The Stare
Six in the morning outside Berghain. Still moving, barely—reeking of the night, pupils blown out, the kind of drunk where you stop noticing how cold it is. Sven Marquardt’s at the door. He looks at me the way he looks at everyone, and I understand immediately that I’m failing a test I didn’t know I was taking.
Sven’s been at that door long enough to stop being a person and start being an institution. No rulebook, no list, no system. He watches you and decides if you understand what the Berghain is actually trying to be. The stare is the whole conversation. You hold it or you don’t.
There’s something I respect in that clarity. In a city slowly turning itself into a theme park of what it used to be, Berghain still means something because it’s genuinely hard to get into. You can’t buy access. Can’t finesse past it with the right outfit or the right friends. You show up as yourself and hope Sven thinks you belong.

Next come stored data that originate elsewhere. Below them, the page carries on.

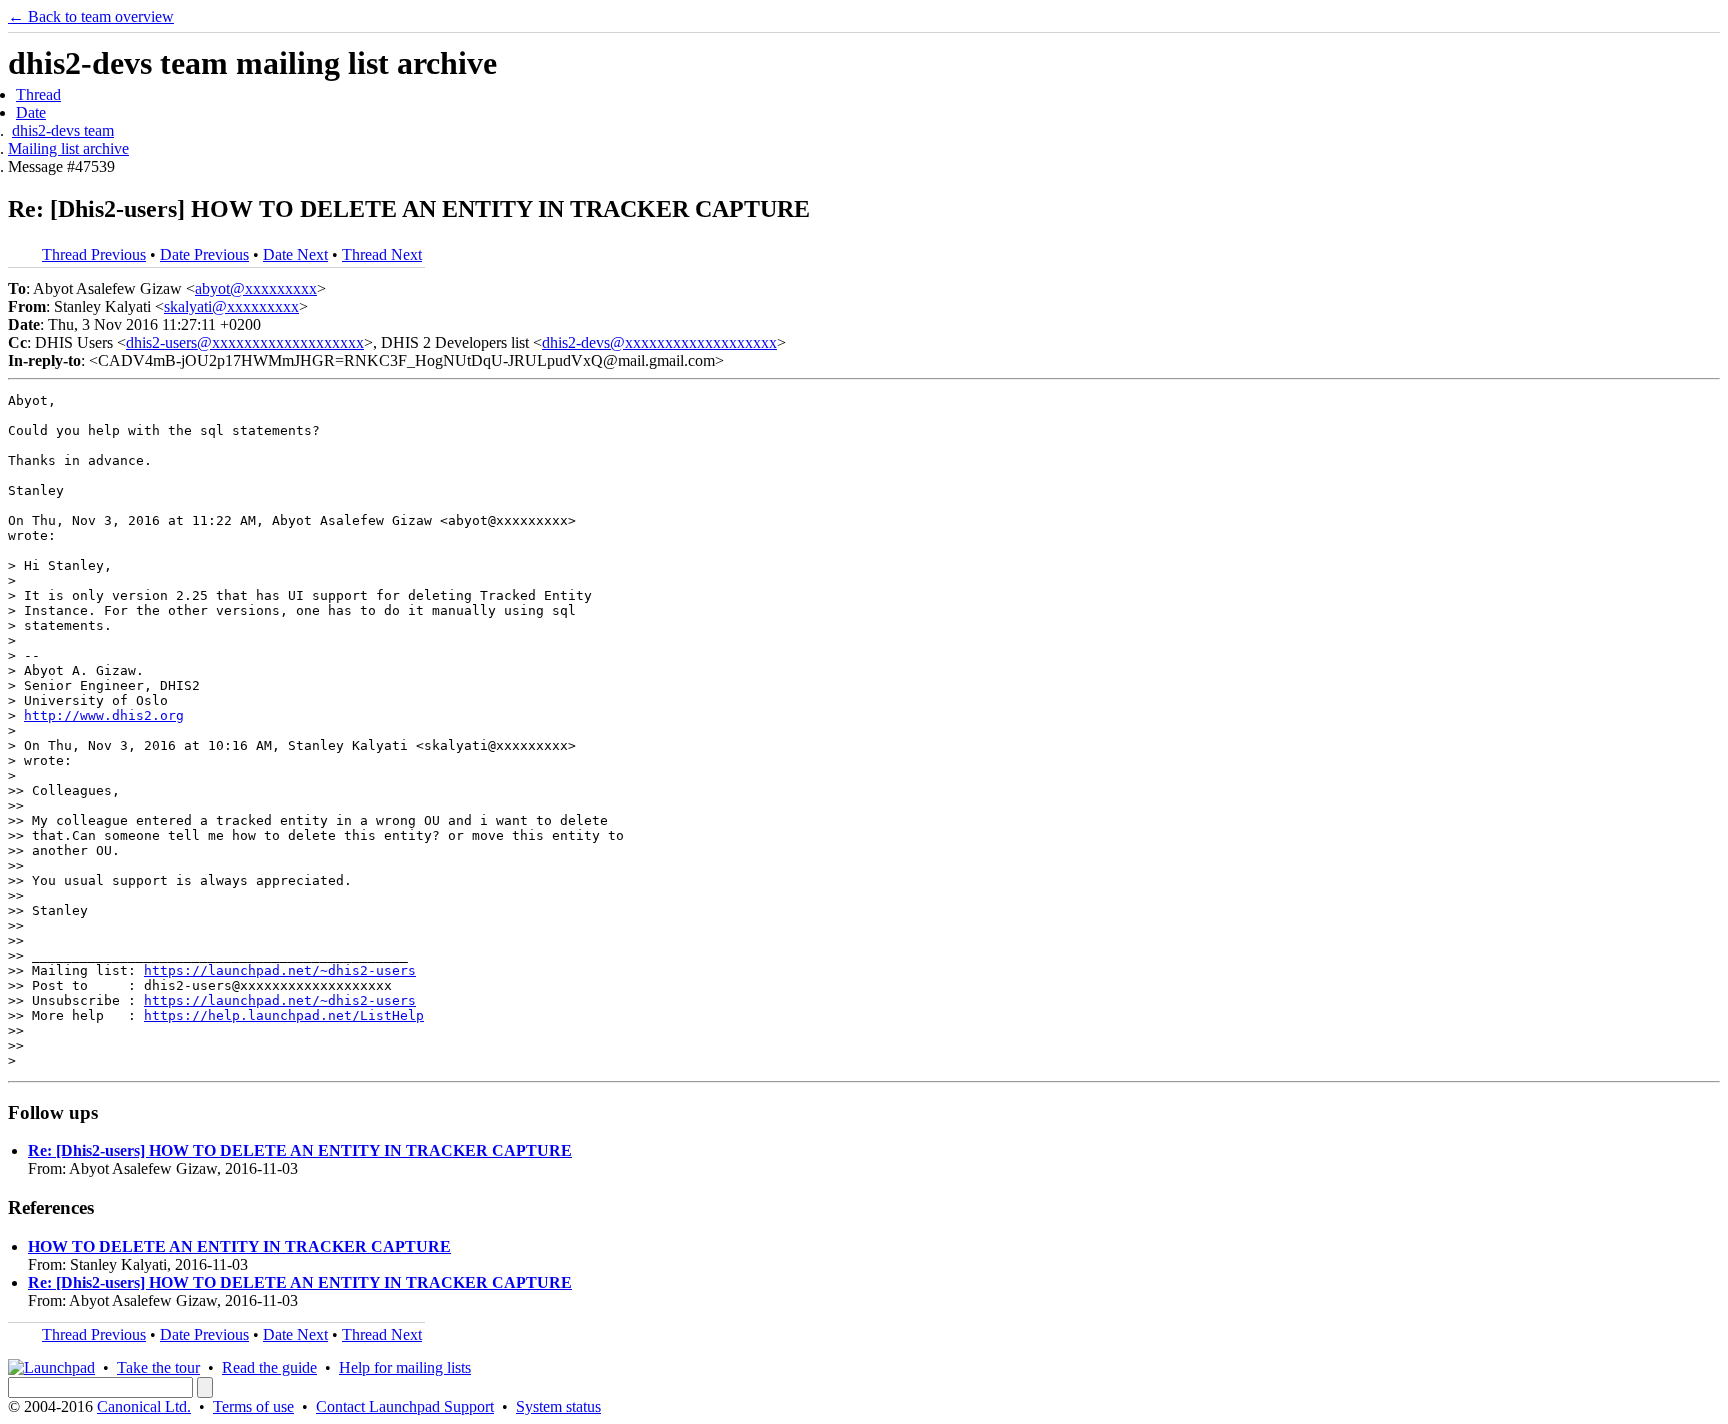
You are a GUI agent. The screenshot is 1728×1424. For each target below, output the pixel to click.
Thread (38, 94)
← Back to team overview (91, 16)
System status (558, 1406)
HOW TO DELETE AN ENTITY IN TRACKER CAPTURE (239, 1246)
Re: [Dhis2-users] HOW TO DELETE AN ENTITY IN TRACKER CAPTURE (300, 1150)
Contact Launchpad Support (405, 1406)
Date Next (295, 254)
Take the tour (158, 1367)
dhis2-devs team (63, 130)
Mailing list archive (68, 148)
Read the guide (269, 1367)
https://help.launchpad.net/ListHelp (284, 1015)
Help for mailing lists (405, 1367)
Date (31, 112)
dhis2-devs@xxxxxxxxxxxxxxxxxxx (659, 342)
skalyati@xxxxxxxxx (231, 306)
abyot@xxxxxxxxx (256, 288)
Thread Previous (94, 254)
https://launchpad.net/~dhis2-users (280, 970)
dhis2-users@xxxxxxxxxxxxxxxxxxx (245, 342)
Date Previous (204, 254)
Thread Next (382, 254)
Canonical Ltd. (144, 1406)
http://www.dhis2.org (104, 715)
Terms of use (253, 1406)
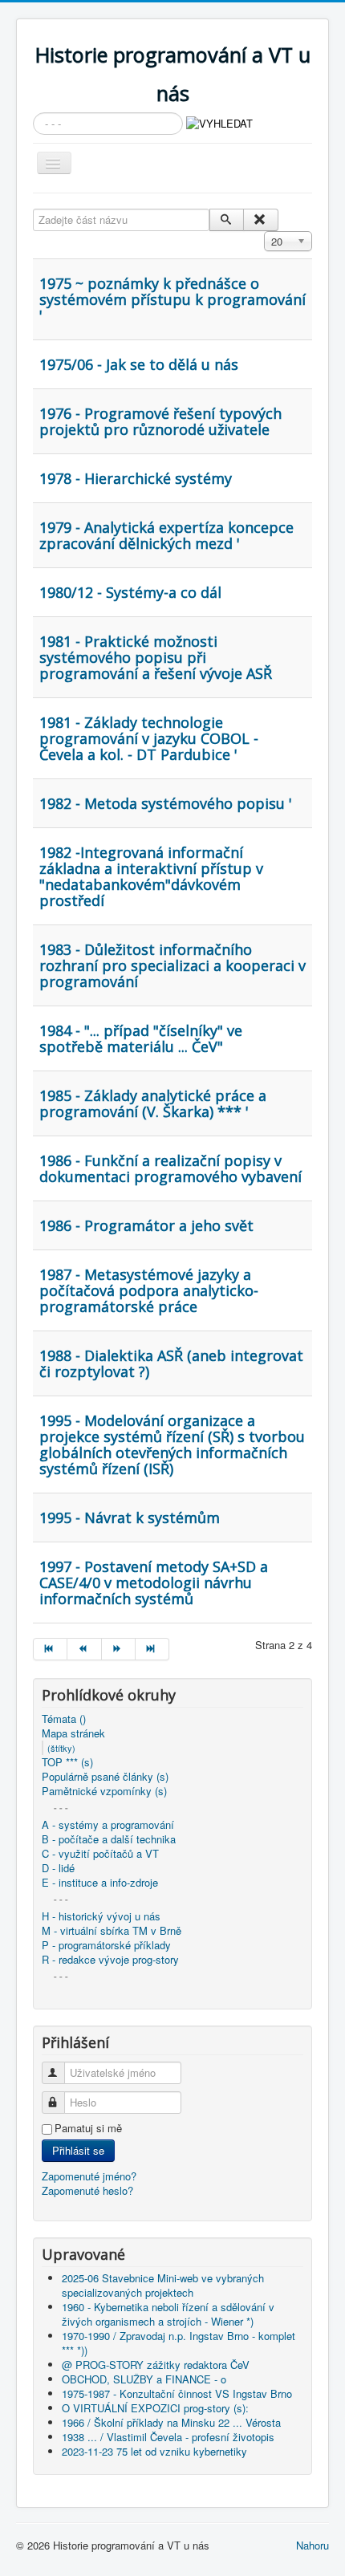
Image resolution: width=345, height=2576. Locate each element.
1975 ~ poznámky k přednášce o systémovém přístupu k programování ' (172, 299)
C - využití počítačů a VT (100, 1854)
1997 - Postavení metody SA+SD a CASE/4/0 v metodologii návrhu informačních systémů (153, 1582)
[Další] (119, 1649)
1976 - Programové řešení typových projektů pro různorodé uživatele (160, 421)
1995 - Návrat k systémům (129, 1517)
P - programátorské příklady (106, 1945)
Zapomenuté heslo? (87, 2190)
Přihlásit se (78, 2150)
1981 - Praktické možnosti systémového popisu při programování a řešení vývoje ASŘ (155, 657)
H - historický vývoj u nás (101, 1916)
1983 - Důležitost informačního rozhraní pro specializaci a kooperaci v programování (172, 965)
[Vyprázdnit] (260, 220)
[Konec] (152, 1649)
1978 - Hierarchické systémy (135, 478)
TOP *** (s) (67, 1762)
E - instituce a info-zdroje (100, 1882)
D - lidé (58, 1868)
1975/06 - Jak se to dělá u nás (138, 364)
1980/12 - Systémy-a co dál (130, 592)
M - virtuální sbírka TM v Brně (111, 1931)
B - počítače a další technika (109, 1839)
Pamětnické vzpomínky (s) (104, 1791)
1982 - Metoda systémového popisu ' (165, 803)
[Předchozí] (84, 1649)
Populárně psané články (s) (105, 1776)
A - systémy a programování (108, 1825)
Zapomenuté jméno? (89, 2176)
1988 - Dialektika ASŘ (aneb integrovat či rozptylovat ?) (171, 1363)
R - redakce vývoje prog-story (110, 1959)
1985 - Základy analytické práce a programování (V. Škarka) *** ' (152, 1103)
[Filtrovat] (226, 220)
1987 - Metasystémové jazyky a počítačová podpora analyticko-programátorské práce (148, 1290)
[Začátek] (50, 1649)
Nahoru (312, 2545)
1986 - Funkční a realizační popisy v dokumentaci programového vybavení (170, 1168)
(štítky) (61, 1747)
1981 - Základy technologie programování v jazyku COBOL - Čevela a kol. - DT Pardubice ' (148, 738)
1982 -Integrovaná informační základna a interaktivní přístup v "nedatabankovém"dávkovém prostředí (151, 876)
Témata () (64, 1719)
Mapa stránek (73, 1733)
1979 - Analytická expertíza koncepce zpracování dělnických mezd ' (166, 535)
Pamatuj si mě (88, 2128)
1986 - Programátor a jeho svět (146, 1225)
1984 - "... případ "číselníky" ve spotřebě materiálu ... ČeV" (140, 1038)
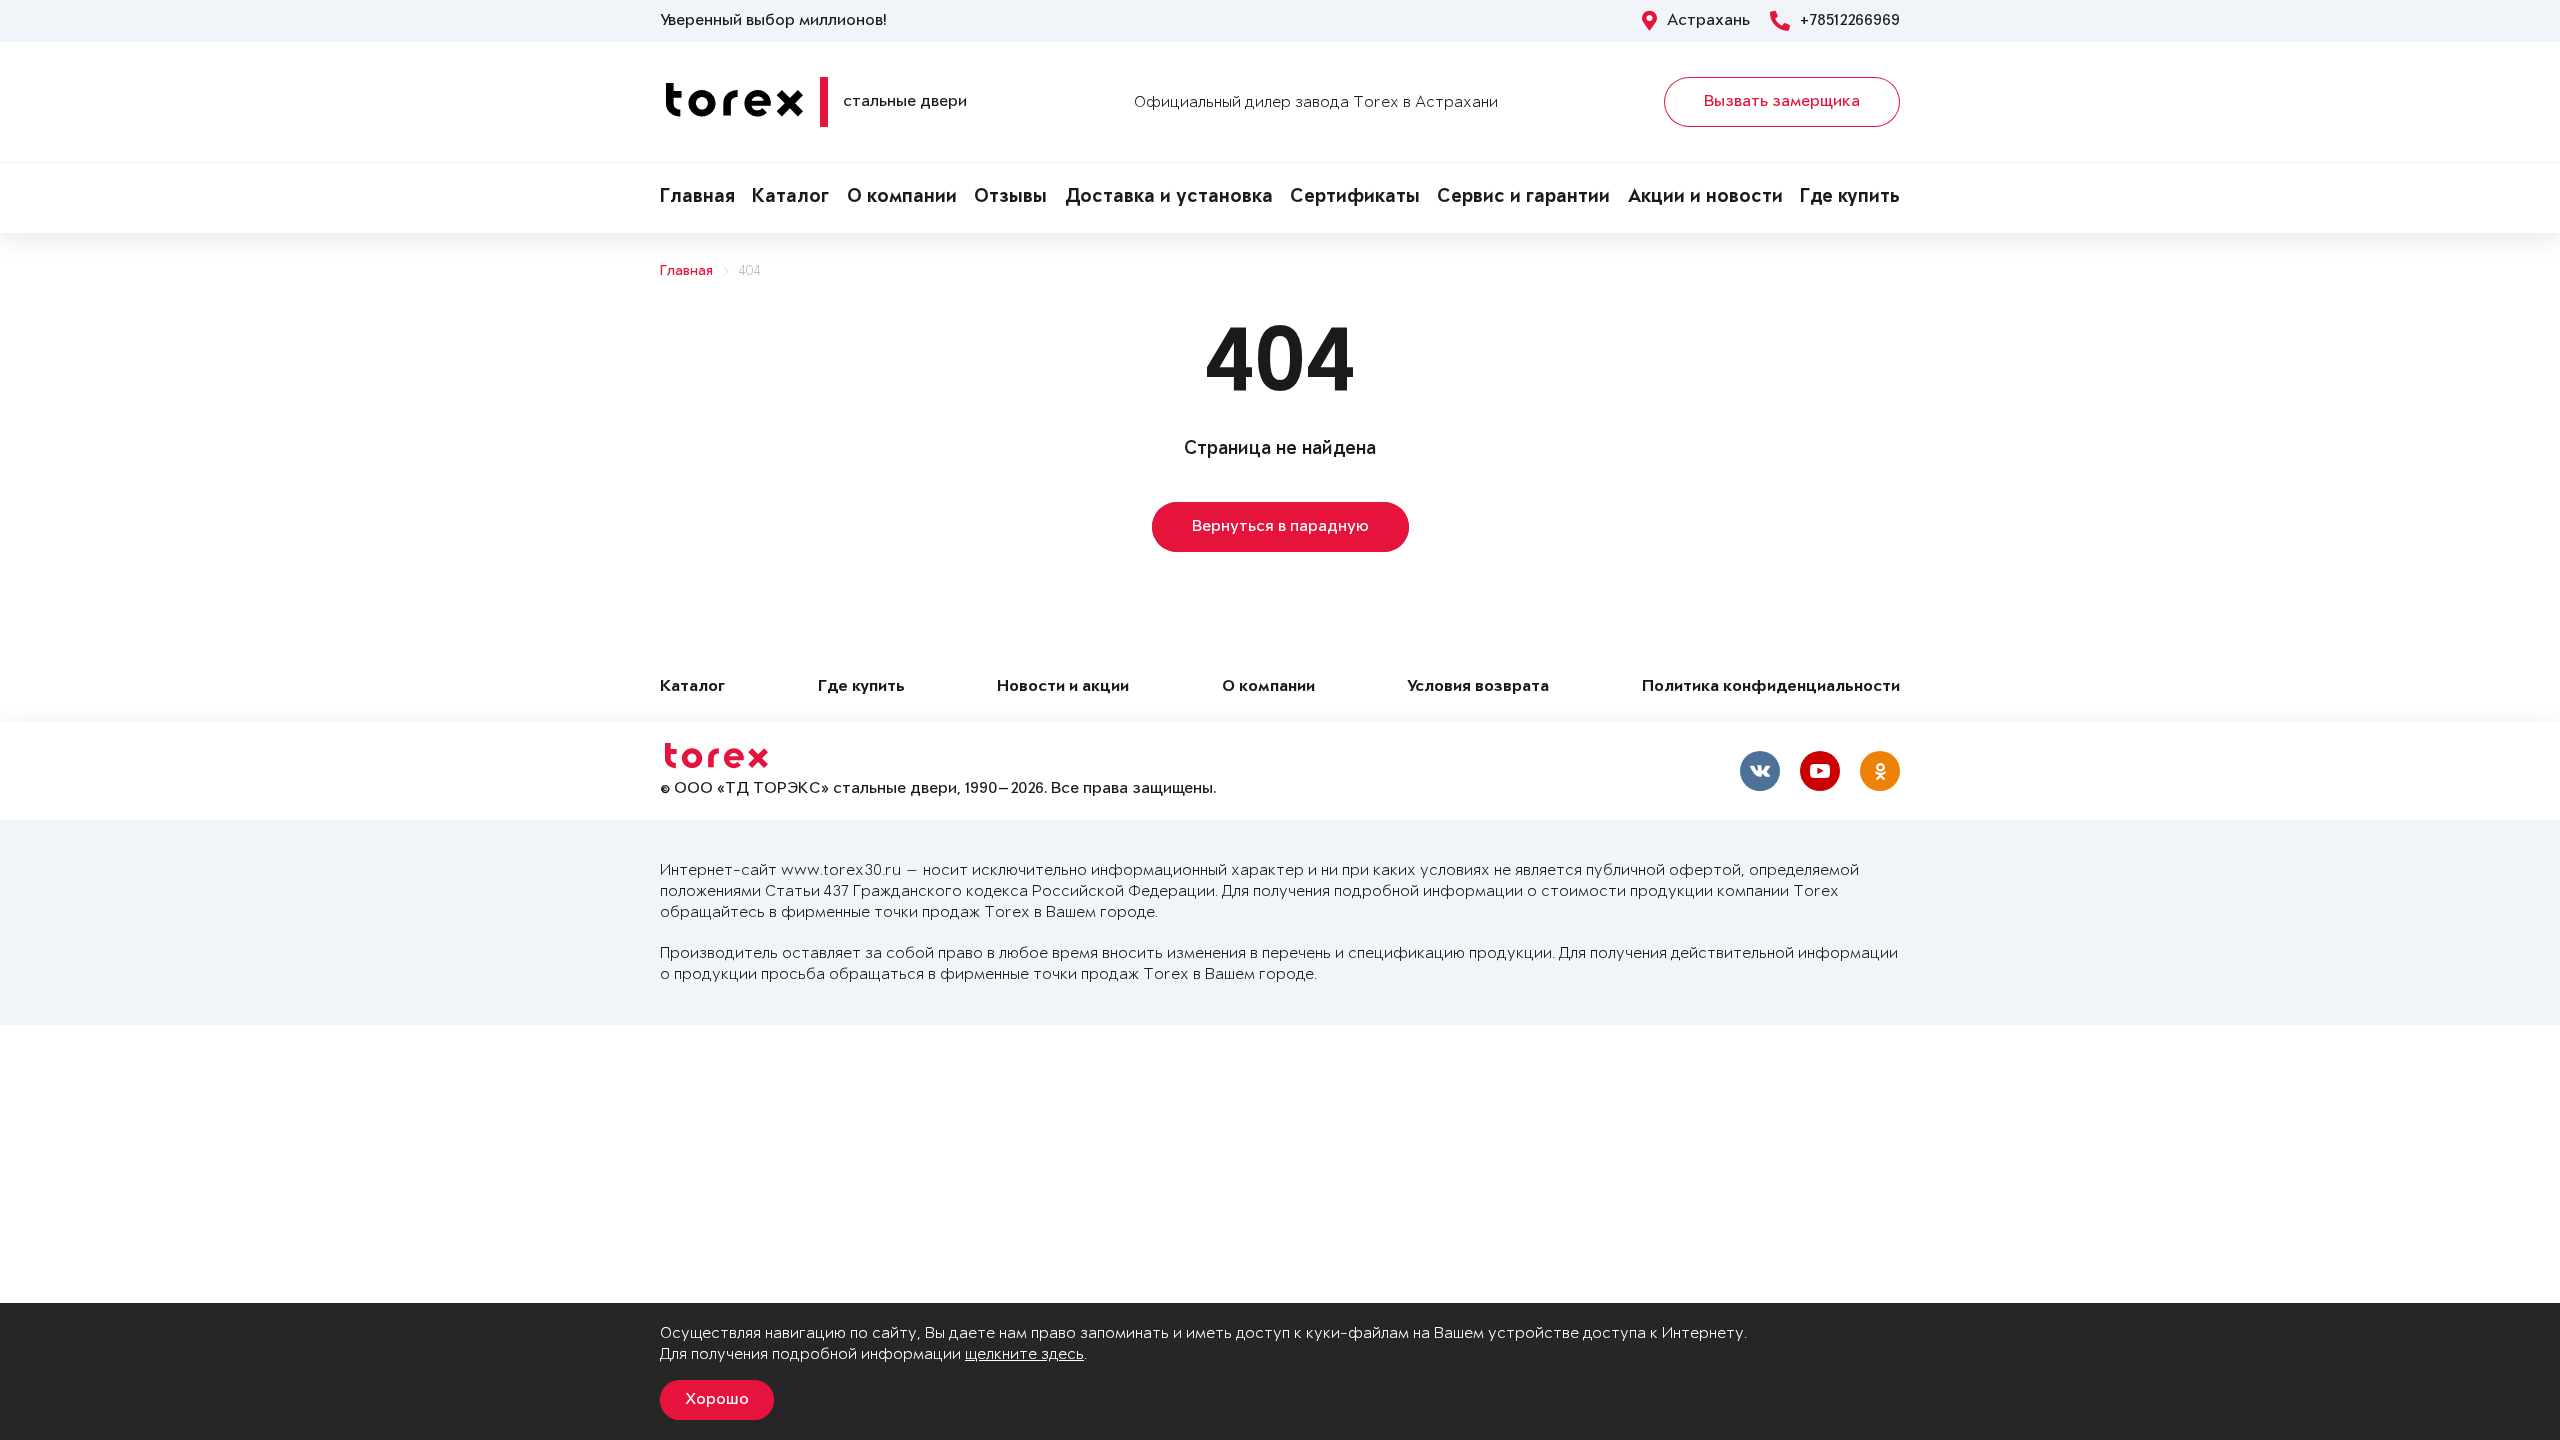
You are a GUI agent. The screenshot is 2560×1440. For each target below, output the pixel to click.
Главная (697, 198)
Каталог (790, 198)
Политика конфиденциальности (1771, 687)
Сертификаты (1355, 198)
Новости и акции (1063, 687)
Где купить (1850, 198)
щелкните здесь (1024, 1354)
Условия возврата (1478, 687)
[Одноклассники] (1880, 771)
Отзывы (1010, 198)
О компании (902, 198)
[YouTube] (1820, 771)
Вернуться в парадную (1280, 527)
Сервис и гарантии (1523, 198)
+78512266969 (1850, 21)
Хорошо (717, 1400)
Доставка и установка (1169, 198)
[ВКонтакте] (1760, 771)
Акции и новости (1705, 198)
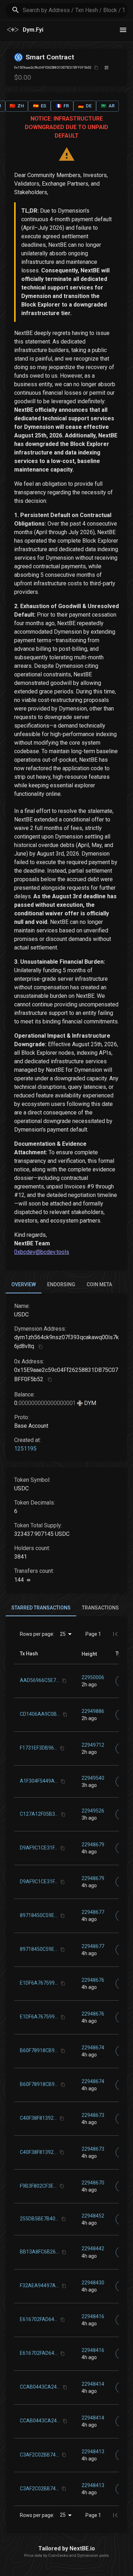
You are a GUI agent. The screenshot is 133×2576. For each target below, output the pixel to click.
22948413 (93, 2451)
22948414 (93, 2384)
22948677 (93, 1912)
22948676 (93, 1980)
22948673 (93, 2115)
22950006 (93, 1677)
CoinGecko (58, 2555)
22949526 (93, 1811)
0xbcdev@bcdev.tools (41, 1252)
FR (62, 105)
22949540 (93, 1778)
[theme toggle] (123, 29)
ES (39, 105)
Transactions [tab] (100, 1608)
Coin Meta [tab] (99, 1284)
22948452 (93, 2216)
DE (85, 105)
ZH (17, 105)
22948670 (93, 2183)
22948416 (93, 2316)
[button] (89, 1654)
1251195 (25, 1448)
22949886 (93, 1711)
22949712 (93, 1745)
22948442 (93, 2248)
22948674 (93, 2047)
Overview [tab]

Ray-Ban created a promotional staring contest with Sven, which is funny in that hollow way—a sunglasses company trying to bottle the last genuine gatekeeping left in Berlin club culture and package it as an experience you can win. They’re right that Sven’s interesting. They’ve just completely missed what makes him matter.
What makes him matter is that he’s real. The club’s real. The people inside are there because they actually wanted to badly enough to pass the test. The moment you guarantee entry through a branded event, you’ve killed what you were reaching for.